Fortinet black logo

Handbook

SSL decryption by forward proxy

SSL decryption by forward proxy

You can use SSL decryption by forward proxy in cases where you cannot copy the server certificate and its private key to the FortiADC unit because it is either impractical or impossible (in the case of outbound traffic to unknown Internet servers).

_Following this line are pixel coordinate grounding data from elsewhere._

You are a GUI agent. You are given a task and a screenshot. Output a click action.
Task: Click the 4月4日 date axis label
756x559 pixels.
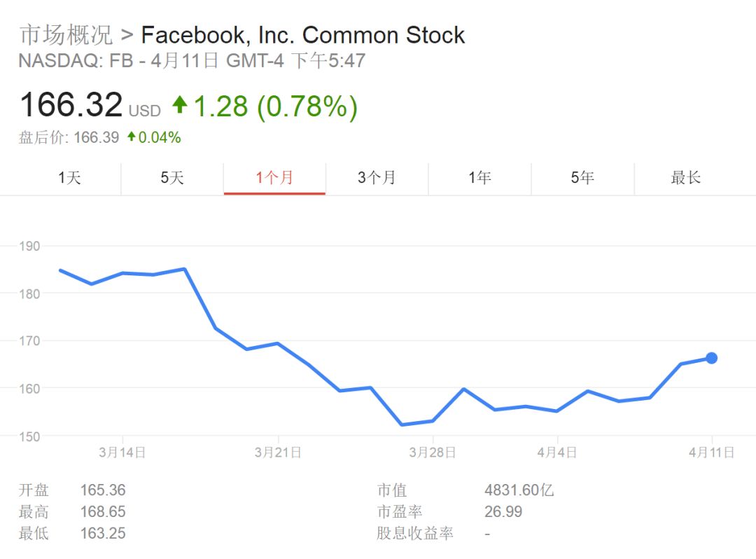557,453
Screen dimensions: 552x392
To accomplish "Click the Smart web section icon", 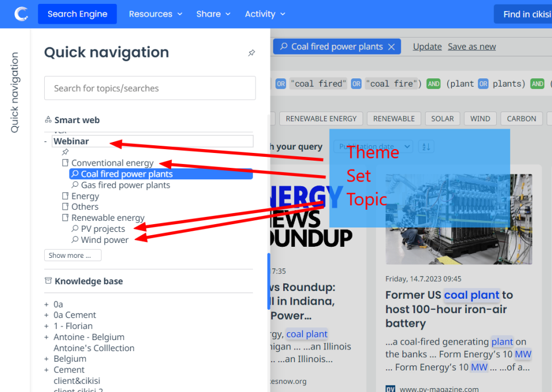I will click(x=48, y=120).
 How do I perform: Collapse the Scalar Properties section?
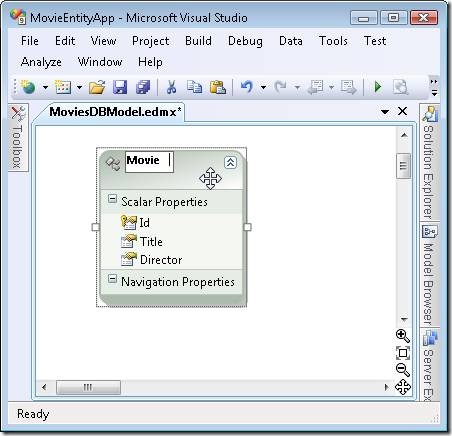112,199
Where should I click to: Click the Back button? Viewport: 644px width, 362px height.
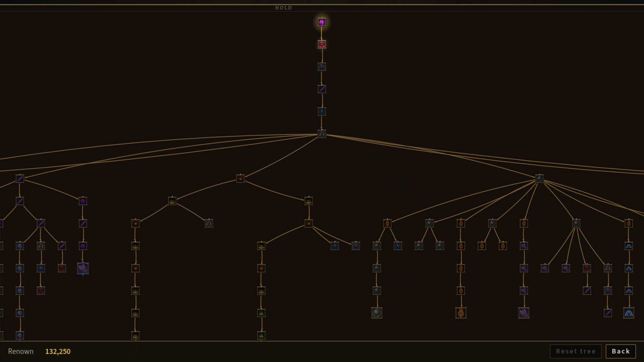coord(621,351)
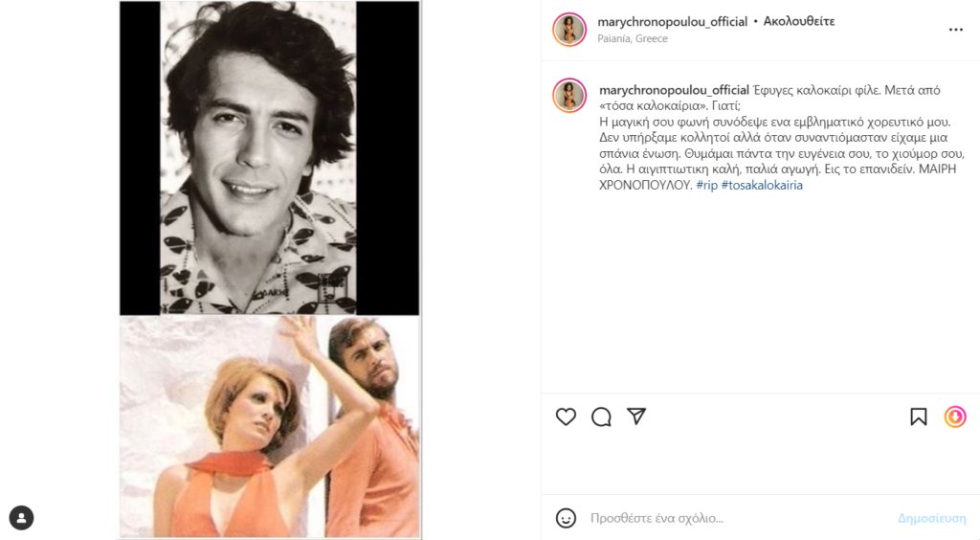Share post with paper plane icon
The height and width of the screenshot is (540, 980).
(636, 416)
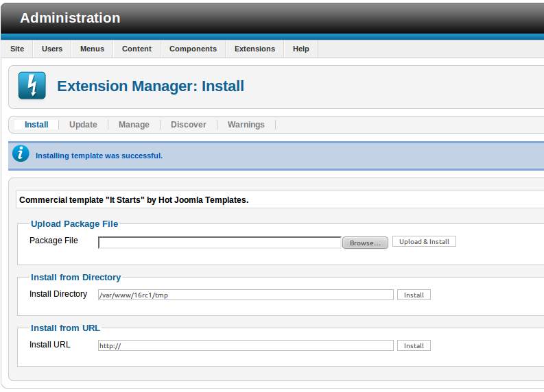Focus the Package File input field
This screenshot has height=392, width=544.
point(220,243)
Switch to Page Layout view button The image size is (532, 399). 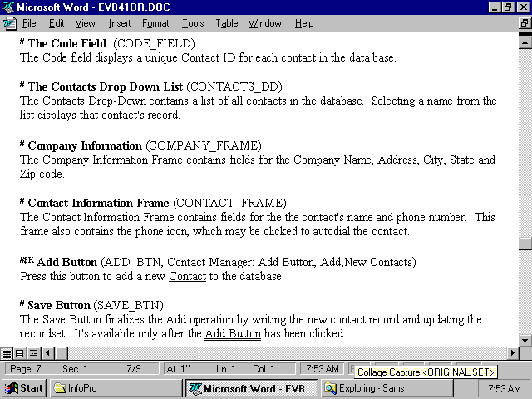tap(19, 354)
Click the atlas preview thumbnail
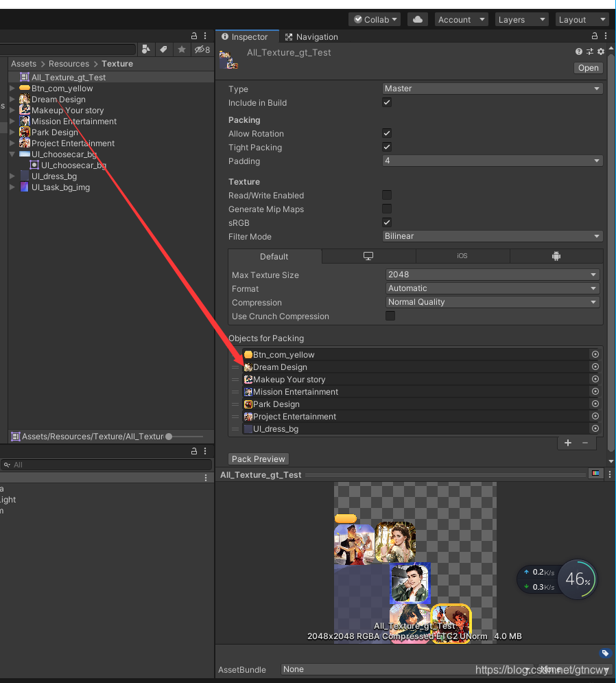This screenshot has width=616, height=683. 414,563
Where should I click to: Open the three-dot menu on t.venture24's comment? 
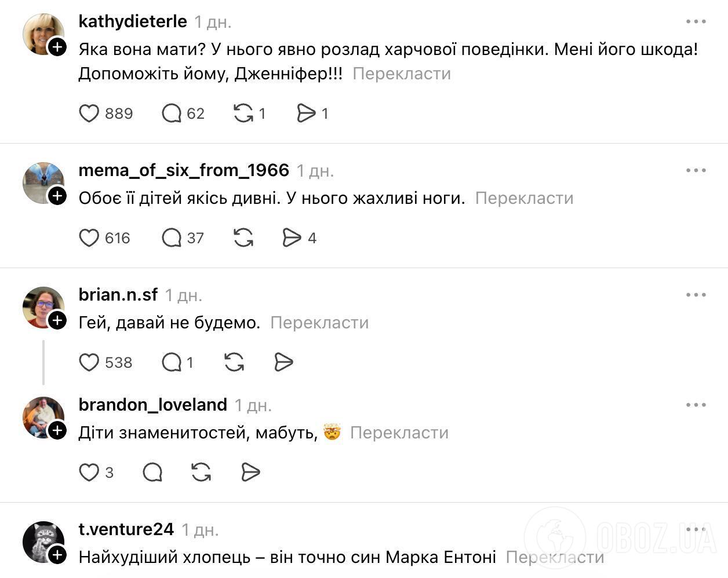695,529
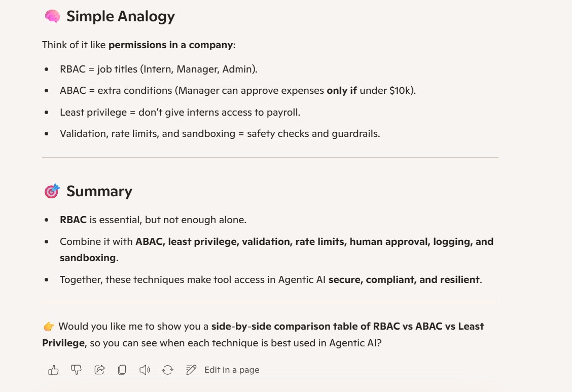Click the Summary heading
Viewport: 572px width, 392px height.
click(99, 192)
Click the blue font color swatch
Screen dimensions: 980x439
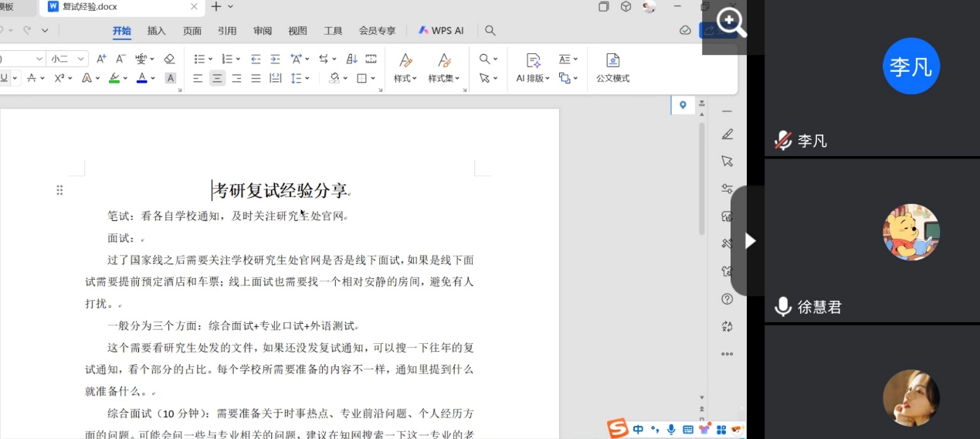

When SSL forward proxy is enabled, FortiADC becomes a proxy to both sides of the connection. The server certificate and its private key used to negotiate the SSL connection with the client are dynamically derived from the certificate presented by the real server and optionally chained with an Intermediate CA trusted by the client.

Basic steps:
  1. Import a special Intermediate CA and its private key to the local certificate store that you have provisioned for SSL forward proxy operations.
  2. Configure an Intermediate CA group. (Optional)
  3. Configure a certificate caching object (or use the pre-defined one).
  4. Configure a client SSL profile that enables SSL proxy, references the local certificate, and specifies the allowed SSL/TLS versions and list of SSL ciphers that can be used for the SSL connection between the client and the FortiADC unit. Select this profile when you configure the virtual server.
  5. Configure all settings required for backend SSL.

Layer-7 deployments

Layer 7 SSL decryption by forward proxy illustrates a Layer 7 SSL forward proxy deployment similar to the SSL offloading example—inbound traffic to your server farm. When the FortiADC virtual server receives the ClientHello message, it selects a real server and sends its own ClientHello to the server to set up its own SSL session with it (represented by the dashed line in the figure). FortiADC uses the certificate presented by the server to derive the certificate to present to the client. This derived certificate is signed by an Intermediate CA that is trusted by the client, so the client completes its handshake with the FortiADC, and FortiADC can decrypt the traffic.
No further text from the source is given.